▸ YOUR INSTRUCTIONS: Beginning with the line that holds "Click Снять выделение to clear selection", set down each line of the data below through the very last, exactly as given, and nothing beyond that.

*** EXTRACTED ENTRIES Section Begins ***

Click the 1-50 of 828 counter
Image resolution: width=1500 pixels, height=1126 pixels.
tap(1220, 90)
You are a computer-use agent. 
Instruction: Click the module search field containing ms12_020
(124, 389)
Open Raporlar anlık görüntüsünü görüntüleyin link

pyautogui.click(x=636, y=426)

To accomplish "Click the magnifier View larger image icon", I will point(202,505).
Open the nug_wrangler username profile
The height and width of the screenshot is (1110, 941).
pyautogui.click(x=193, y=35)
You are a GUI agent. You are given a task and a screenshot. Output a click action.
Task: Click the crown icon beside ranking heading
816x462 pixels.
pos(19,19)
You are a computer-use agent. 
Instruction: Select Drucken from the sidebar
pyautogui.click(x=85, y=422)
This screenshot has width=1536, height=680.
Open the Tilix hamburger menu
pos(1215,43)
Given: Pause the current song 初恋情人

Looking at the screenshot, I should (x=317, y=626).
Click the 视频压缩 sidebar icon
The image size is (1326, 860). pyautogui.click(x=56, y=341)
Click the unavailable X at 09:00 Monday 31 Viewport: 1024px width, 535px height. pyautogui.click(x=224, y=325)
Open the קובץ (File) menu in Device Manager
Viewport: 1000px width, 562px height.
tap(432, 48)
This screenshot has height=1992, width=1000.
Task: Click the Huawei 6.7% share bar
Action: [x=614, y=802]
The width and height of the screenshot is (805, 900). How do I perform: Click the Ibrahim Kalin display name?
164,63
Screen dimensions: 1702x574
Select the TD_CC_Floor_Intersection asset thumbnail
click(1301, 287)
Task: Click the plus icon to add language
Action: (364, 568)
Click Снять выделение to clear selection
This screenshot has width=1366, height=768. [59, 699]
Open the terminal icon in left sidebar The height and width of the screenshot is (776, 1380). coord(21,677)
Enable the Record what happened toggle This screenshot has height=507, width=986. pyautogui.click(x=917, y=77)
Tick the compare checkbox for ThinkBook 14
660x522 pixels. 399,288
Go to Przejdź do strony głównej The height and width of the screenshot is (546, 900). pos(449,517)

*** EXTRACTED ENTRIES Section Ends ***

▸ SOLUTION TO THE EXERCISE:
Click Снять выделение to clear selection
This screenshot has width=1366, height=768. [59, 699]
Open the terminal icon in left sidebar The height and width of the screenshot is (776, 1380). coord(21,677)
Enable the Record what happened toggle This screenshot has height=507, width=986. pyautogui.click(x=917, y=77)
Tick the compare checkbox for ThinkBook 14
660x522 pixels. 399,288
Go to Przejdź do strony głównej The height and width of the screenshot is (546, 900). pos(449,517)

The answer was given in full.